Tra i nemici da schiacciare c’erano “coloro che ‘oggettivamente’ la mettono in pericolo diffondendo dottrine sbagliate“. Anche i censori di oggi utilizzano questo argomento di disinformazione.
Peggio ancora, Orwell spiega che gli intellettuali giustificavano le purghe staliniane sostenendo che “le opinioni eretiche delle vittime… danneggiavano ‘oggettivamente’ il regime e quindi era giusto non solo massacrarle ma anche screditarle con false accuse”.
Questo non è un saggio per considerare la cancellazione di professionisti della salute, autori e accademici.
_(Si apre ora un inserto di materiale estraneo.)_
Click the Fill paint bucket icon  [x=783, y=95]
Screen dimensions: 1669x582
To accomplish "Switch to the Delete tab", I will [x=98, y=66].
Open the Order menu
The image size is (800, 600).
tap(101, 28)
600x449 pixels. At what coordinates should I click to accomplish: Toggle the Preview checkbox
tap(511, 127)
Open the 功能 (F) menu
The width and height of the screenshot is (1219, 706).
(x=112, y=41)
Ma se credete che gli intellettuali si oppongano alle “false accuse” al servizio della loro buona causa, Orwell vi direbbe che vi sbagliate.
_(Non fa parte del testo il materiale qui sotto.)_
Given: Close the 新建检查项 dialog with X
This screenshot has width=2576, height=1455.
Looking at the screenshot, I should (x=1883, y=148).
Orwell osservò che il grande entusiasmo per la Russia stalinista era “solo un sintomo dell’indebolimento generale della tradizione liberale occidentale”. Avvertiva: “Se incoraggiano i metodi totalitari, potrebbe arrivare il momento in cui saranno usati contro di loro piuttosto che a loro favore”.
Qualsiasi adozione tribale di una “ortodossia” è problematica. Orwell osservava: “Il nemico è la mente del grammofono, che si sia d’accordo o meno con il disco che si sta suonando in quel momento”.
La civiltà occidentale può sopravvivere all’illiberalismo osservato da Orwell? Orwell aveva dei dubbi:
La libertà intellettuale è una tradizione profondamente radicata senza la quale la nostra peculiare cultura occidentale potrebbe solo dubitare di esistere. Molti dei nostri intellettuali si stanno visibilmente allontanando da questa tradizione. Hanno accettato il principio che un libro debba essere pubblicato o soppresso, lodato o condannato, non in base ai suoi meriti ma in base all’opportunità politica. E altri, che in realtà non condividono questo punto di vista, lo accettano per pura vigliaccheria.
Orwell scrisse: “Se la libertà significa qualcosa, è il diritto di dire alla gente ciò che non vuole sentire”. Oggi, giornalisti e intellettuali ci dicono che la libertà di parola non è essenziale; anziché essere una condizione per il progresso della civiltà, la libertà di parola è una minaccia per la “democrazia”. Con queste convinzioni, ammonirebbe Orwell, stiamo creando la nostra distopia.